— WHAT THE TASK REQUIRES —
The data is to be transcribed in full, with nothing missed.
= = = = =
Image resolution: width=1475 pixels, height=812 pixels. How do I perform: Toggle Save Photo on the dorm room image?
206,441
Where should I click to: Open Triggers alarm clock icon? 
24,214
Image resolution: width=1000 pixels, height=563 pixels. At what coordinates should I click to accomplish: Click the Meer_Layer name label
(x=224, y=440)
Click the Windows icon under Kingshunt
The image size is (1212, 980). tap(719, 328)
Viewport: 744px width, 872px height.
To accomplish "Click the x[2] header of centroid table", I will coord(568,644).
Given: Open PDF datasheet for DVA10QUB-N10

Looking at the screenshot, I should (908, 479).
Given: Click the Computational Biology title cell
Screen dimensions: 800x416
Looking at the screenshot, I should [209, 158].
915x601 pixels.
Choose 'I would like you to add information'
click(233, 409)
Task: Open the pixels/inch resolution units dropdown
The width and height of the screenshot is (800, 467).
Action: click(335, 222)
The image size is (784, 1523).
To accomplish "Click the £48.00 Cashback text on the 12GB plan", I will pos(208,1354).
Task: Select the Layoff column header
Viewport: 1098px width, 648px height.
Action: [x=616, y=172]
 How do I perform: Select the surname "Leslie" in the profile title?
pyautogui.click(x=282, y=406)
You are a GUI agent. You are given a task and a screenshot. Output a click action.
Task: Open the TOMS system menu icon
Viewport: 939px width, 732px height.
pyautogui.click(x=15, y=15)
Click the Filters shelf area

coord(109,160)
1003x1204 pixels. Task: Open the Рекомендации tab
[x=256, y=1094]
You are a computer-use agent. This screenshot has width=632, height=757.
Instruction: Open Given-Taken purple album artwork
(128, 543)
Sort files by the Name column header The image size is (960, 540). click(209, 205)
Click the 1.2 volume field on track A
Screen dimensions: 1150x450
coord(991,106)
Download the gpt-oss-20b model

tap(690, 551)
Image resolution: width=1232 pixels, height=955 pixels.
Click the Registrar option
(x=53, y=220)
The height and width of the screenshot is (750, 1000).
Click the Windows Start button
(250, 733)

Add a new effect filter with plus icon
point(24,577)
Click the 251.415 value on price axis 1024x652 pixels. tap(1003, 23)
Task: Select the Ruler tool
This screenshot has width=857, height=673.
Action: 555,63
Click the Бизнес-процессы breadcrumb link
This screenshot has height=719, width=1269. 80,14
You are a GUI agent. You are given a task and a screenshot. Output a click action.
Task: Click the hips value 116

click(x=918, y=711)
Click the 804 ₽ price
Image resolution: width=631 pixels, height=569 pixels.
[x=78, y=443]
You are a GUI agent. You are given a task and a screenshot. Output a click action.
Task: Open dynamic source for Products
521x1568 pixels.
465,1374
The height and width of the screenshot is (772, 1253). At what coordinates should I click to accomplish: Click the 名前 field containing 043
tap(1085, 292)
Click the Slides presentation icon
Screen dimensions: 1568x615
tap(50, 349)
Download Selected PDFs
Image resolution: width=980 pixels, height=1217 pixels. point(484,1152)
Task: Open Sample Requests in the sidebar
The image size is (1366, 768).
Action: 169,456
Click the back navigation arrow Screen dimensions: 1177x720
= = = = =
— WRITTEN SOLUTION —
Image resolution: width=1475 pixels, height=812 pixels. How do I perform: Toggle Save Photo on the dorm room image?
206,441
Where should I click to: Open Triggers alarm clock icon? 
24,214
Image resolution: width=1000 pixels, height=563 pixels. At what coordinates should I click to accomplish: Click the Meer_Layer name label
(x=224, y=440)
Click the Windows icon under Kingshunt
The image size is (1212, 980). tap(719, 328)
Viewport: 744px width, 872px height.
To accomplish "Click the x[2] header of centroid table", I will coord(568,644).
Given: Open PDF datasheet for DVA10QUB-N10

Looking at the screenshot, I should (908, 479).
Given: Click the Computational Biology title cell
Screen dimensions: 800x416
Looking at the screenshot, I should [209, 158].
915x601 pixels.
Choose 'I would like you to add information'
click(233, 409)
Task: Open the pixels/inch resolution units dropdown
The width and height of the screenshot is (800, 467).
Action: click(335, 222)
The image size is (784, 1523).
To accomplish "Click the £48.00 Cashback text on the 12GB plan", I will pos(208,1354).
Task: Select the Layoff column header
Viewport: 1098px width, 648px height.
Action: [x=616, y=172]
 How do I perform: Select the surname "Leslie" in the profile title?
pyautogui.click(x=282, y=406)
You are a GUI agent. You are given a task and a screenshot. Output a click action.
Task: Open the TOMS system menu icon
Viewport: 939px width, 732px height.
pyautogui.click(x=15, y=15)
Click the Filters shelf area

coord(109,160)
1003x1204 pixels. Task: Open the Рекомендации tab
[x=256, y=1094]
You are a computer-use agent. This screenshot has width=632, height=757.
Instruction: Open Given-Taken purple album artwork
(128, 543)
Sort files by the Name column header The image size is (960, 540). click(209, 205)
Click the 1.2 volume field on track A
Screen dimensions: 1150x450
coord(991,106)
Download the gpt-oss-20b model

tap(690, 551)
Image resolution: width=1232 pixels, height=955 pixels.
Click the Registrar option
(x=53, y=220)
The height and width of the screenshot is (750, 1000).
Click the Windows Start button
(250, 733)

Add a new effect filter with plus icon
point(24,577)
Click the 251.415 value on price axis 1024x652 pixels. tap(1003, 23)
Task: Select the Ruler tool
This screenshot has width=857, height=673.
Action: 555,63
Click the Бизнес-процессы breadcrumb link
This screenshot has height=719, width=1269. 80,14
You are a GUI agent. You are given a task and a screenshot. Output a click action.
Task: Click the hips value 116

click(x=918, y=711)
Click the 804 ₽ price
Image resolution: width=631 pixels, height=569 pixels.
[x=78, y=443]
You are a GUI agent. You are given a task and a screenshot. Output a click action.
Task: Open dynamic source for Products
521x1568 pixels.
465,1374
The height and width of the screenshot is (772, 1253). At what coordinates should I click to accomplish: Click the 名前 field containing 043
tap(1085, 292)
Click the Slides presentation icon
Screen dimensions: 1568x615
tap(50, 349)
Download Selected PDFs
Image resolution: width=980 pixels, height=1217 pixels. point(484,1152)
Task: Open Sample Requests in the sidebar
The image size is (1366, 768).
Action: 169,456
Click the back navigation arrow Screen dimensions: 1177x720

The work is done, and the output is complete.